Первые полгода были похожи на мягкий, красивый джаз. Он готовил завтраки (он отлично готовил!), приносил кофе в постель, когда я засиживалась над корректурой. По вечерам он брал одну из своих гитар — у него их было тогда три — и играл что-то тихое, переливистое. Звук заполнял квартиру не громко, а тепло. Мои книги на полках казались благодарной аудиторией. Я чувствовала себя героиней хорошего, взрослого романа.
Первым «звоночком» был разговор о моей коллекции фарфоровых сов. Нелепой, детской. Их мне привозили друзья из поездок. Они стояли на полке в прихожей.
— Оль, эти птички… Они же китч полный, — как-то утром сказал Леша, поправляя галстук перед зеркалом. (Он всегда одевался безупречно, даже дома).
— Мне они нравятся. Они смешные, — неуверенно ответила я.
Он повернулся ко мне, улыбнулся своей обезоруживающей улыбкой.

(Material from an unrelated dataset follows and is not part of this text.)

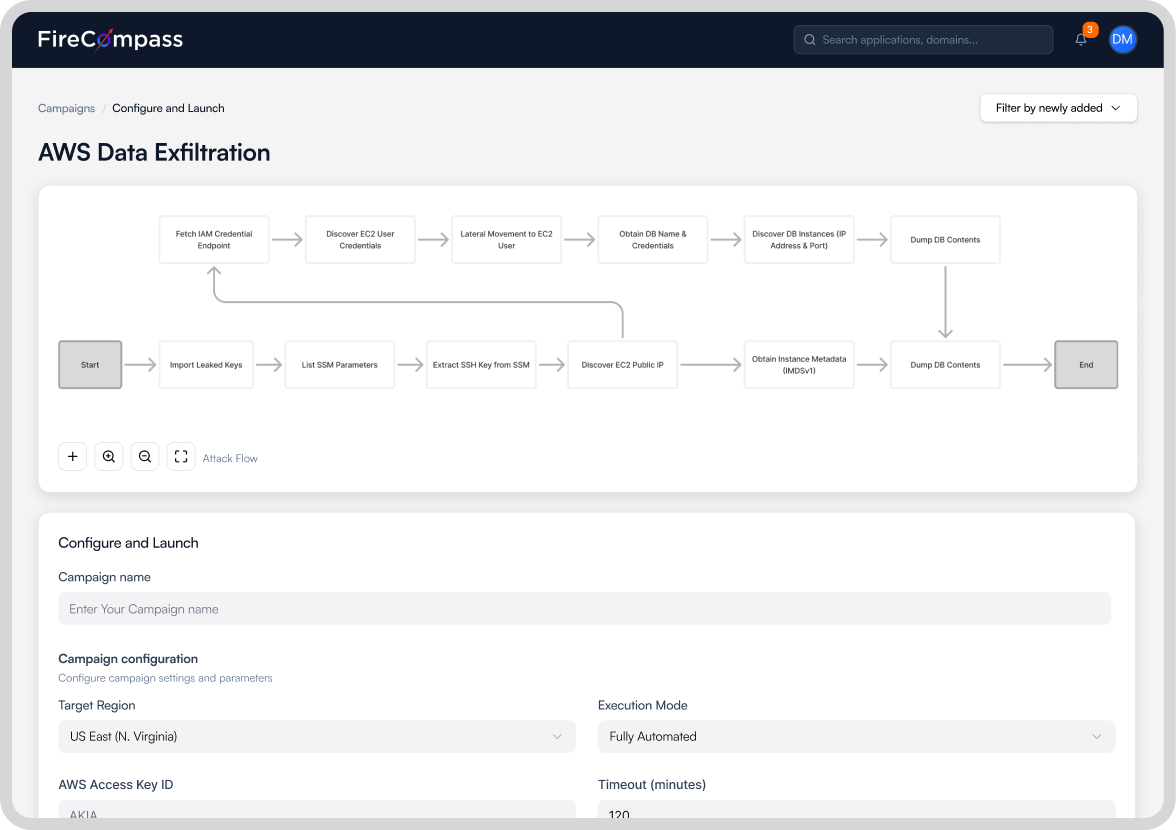This screenshot has height=830, width=1176.
Task: Click the Fetch IAM Credential Endpoint node
Action: (x=214, y=240)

— Конечно, милая. Твой дом. Но если мы думаем о будущем… представь, сюда можно поставить вот ту испанскую гитару, которую я тебе показывал. Это был бы стильный акцент.
Он поцеловал меня в лоб. А через неделю совы «случайно» оказались в коробке в кладовке. «Я просто вытирал пыль и боялся разбить», — сказал он. Я промолчала. Ведь это мелочь.
Потом пришла очередь моей любимой, потрёпанной оливковой футболки с надписью «Virginia Woolf». Я жила в ней по выходным.
— Дорогая, это же тряпка, — мягко заметил он, гладя рукой по ткани. — Я куплю тебе что-то красивое, из хорошего хлопка. Ты заслуживаешь лучшего.
И покупал. Красивые блузки, дорогие кардиганы. Я носить их не решалась — боялась запачкать, чувствовала себя в них не в своей тарелке. Футболка исчезла. «Возможно, в стирке, — пожал плечами Леша. — Но она же уже была в дырах».
Он начал мягко, но настойчиво комментировать мою работу.
— Опять сидишь над этими детективчиками? — говорил он, заглядывая в мой ноутбук. — Ты же умная. Тебе надо писать своё. Или хотя бы работать с серьёзной литературой.
Он говорил это с такой заботой, с таким желанием для меня лучшего, что я начинала винить себя: да, я занимаюсь ерундой, я не развиваюсь. Он же видит во мне потенциал. Я перестала рассказывать о рабочих моментах, которые прежде любила.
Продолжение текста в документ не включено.